◆ WORK INSTRUCTIONS: Search the listing for the word "Task" and return each line that contains it.

◆ DATA UNDER STUDY:
★ ★ ★ ★ ★

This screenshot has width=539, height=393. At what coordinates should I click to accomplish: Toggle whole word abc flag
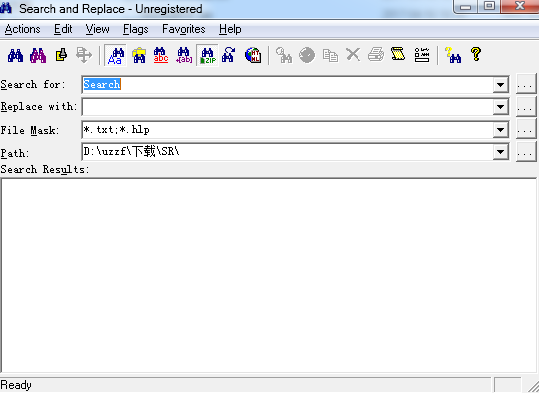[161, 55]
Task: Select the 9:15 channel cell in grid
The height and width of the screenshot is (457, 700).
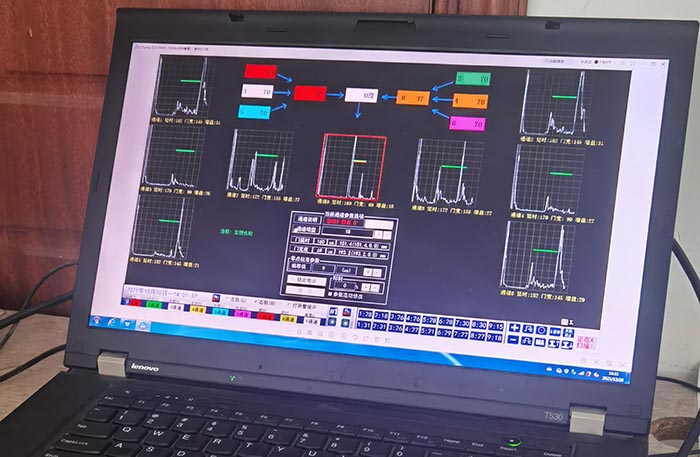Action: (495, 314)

★ ★ ★ ★ ★

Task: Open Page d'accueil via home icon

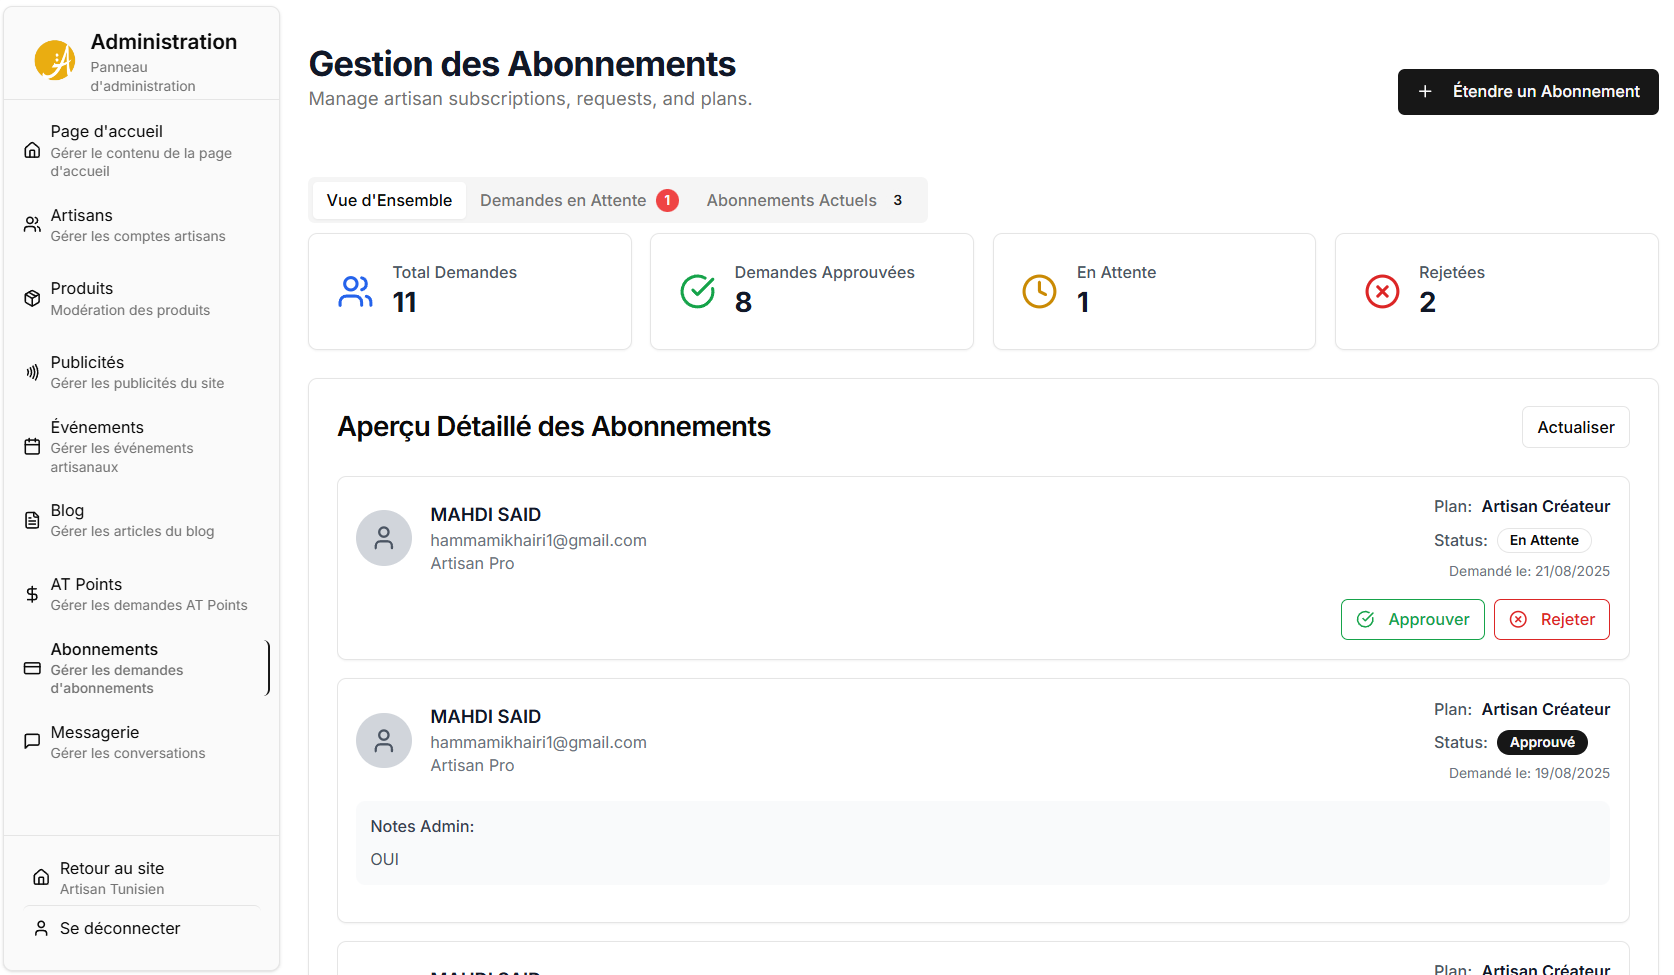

★ ★ ★ ★ ★

◆ EXERCISE RESPONSE:
Task: Select the 9:15 channel cell in grid
Task: Open Page d'accueil via home icon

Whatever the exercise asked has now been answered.